St John volunteers in Northland have just had their busiest Christmas/New Year ever, with more than 1600 callouts over the four-week holiday period alone and an increase in all types of jobs.

The most notable increases were animal bites and attacks - from three callouts in 2014/15 to seven this festive season or a hike of 233 per cent - and chokings which registered an increase of 160 per cent or 13 jobs as compared with five in the 2014/15 holidays.

St John district operations' manager for Northland, Tony Devanney, said there has been an overall increase of 9 per cent or 133 more callouts recorded during the recent holiday period compared with that in 2014. He said their workload increased by 4 per cent each year, with some areas having up to a 10 per cent increase. Whangarei and the Bay of Islands recorded a significant increase in 2015.
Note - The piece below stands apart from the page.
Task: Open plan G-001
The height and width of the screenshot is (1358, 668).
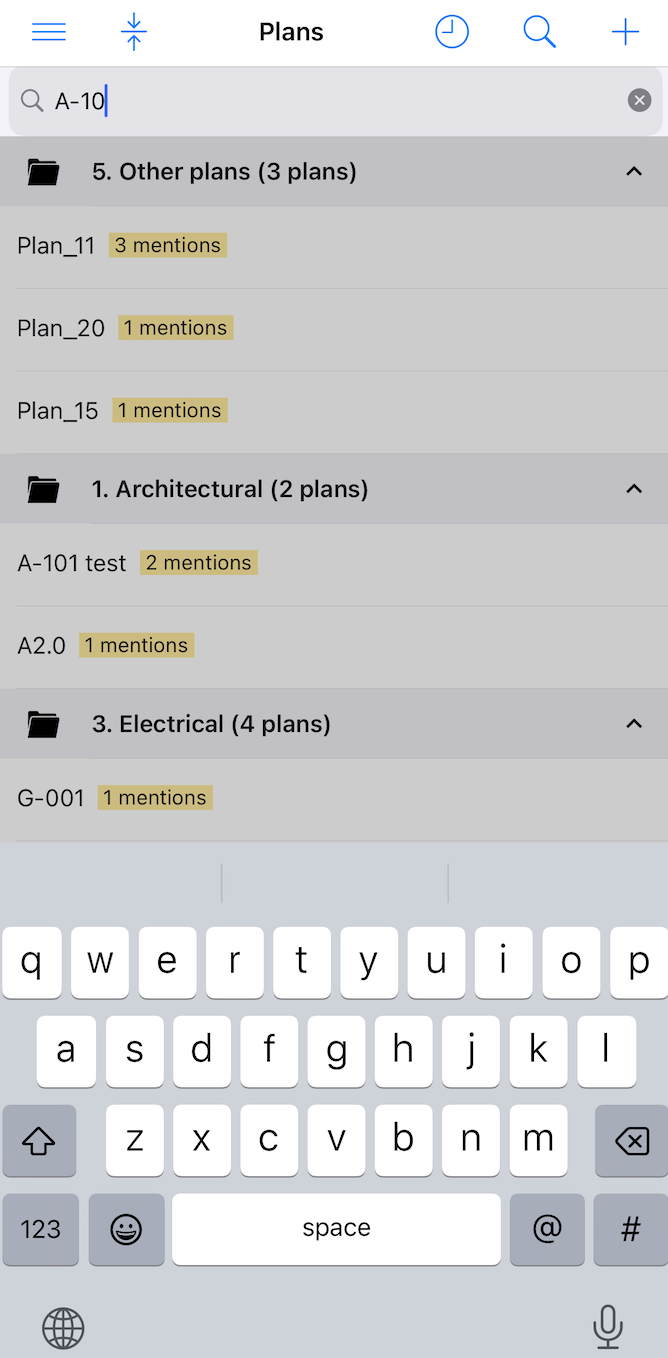Action: pyautogui.click(x=50, y=797)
"A lot of this work is a result of an increase in population for the coastal communities, which in turn creates demands on the ambulance service travelling to these areas numerous times. Resources were increased in the Mangawhai, Paihia and Russell communities to address this increase and this work and increase in resources all come at a financial cost."


He said New Year's Eve was particularly busy in the Paihia and Kaitaia areas with alcohol-fuelled incidents.
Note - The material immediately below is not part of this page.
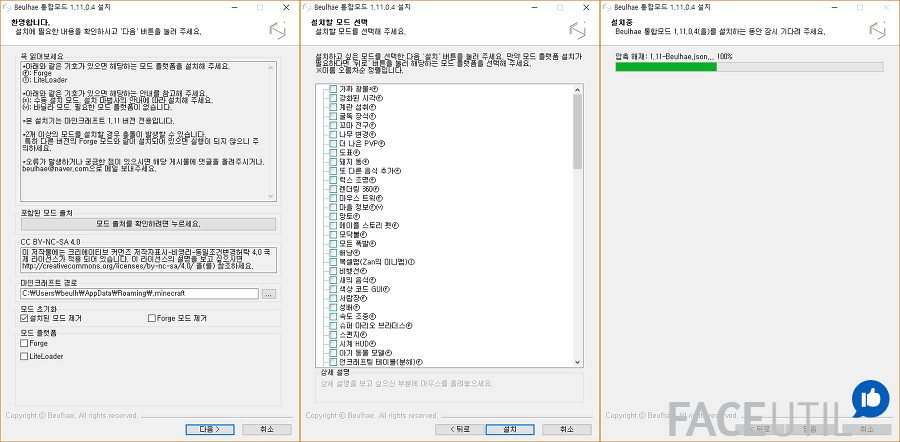Enable the Forge 모드 제거 checkbox
900x442 pixels.
pos(153,318)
The Northland Electricity Services Trust, which runs rescue helicopters crewed by St John paramedics, saw an increase in callouts from 75 in November to 105 in December last year. Explaining an increase in chokings, Mr Devanney said they could come in many forms.

"It's mostly food. Kids taking in small items like marbles, coins, little toys which may be just partially lodged, or babies vomiting milk and parents thinking they are choking but they aren't. Probably one-third of the time it's not choking but regurgitation. Rest homes in some cases with things like sausage down the throat," he said.

Mr Devanney has called on Northlanders to join St John as volunteers. The organisation currently has 350 volunteers throughout the region but is always in need of more.

"They usually come and go and while bigger centres like Whangarei and Kaitaia has good numbers, other smaller and rural areas like Dargaville, Bream Bay, Paihia and Russell are always in need of half a dozen," he said.

Irrespective of whether someone was a paramedic or not, he said everybody should have basic first aid knowledge because it would come in handy, especially in areas where ambulances were not readily available.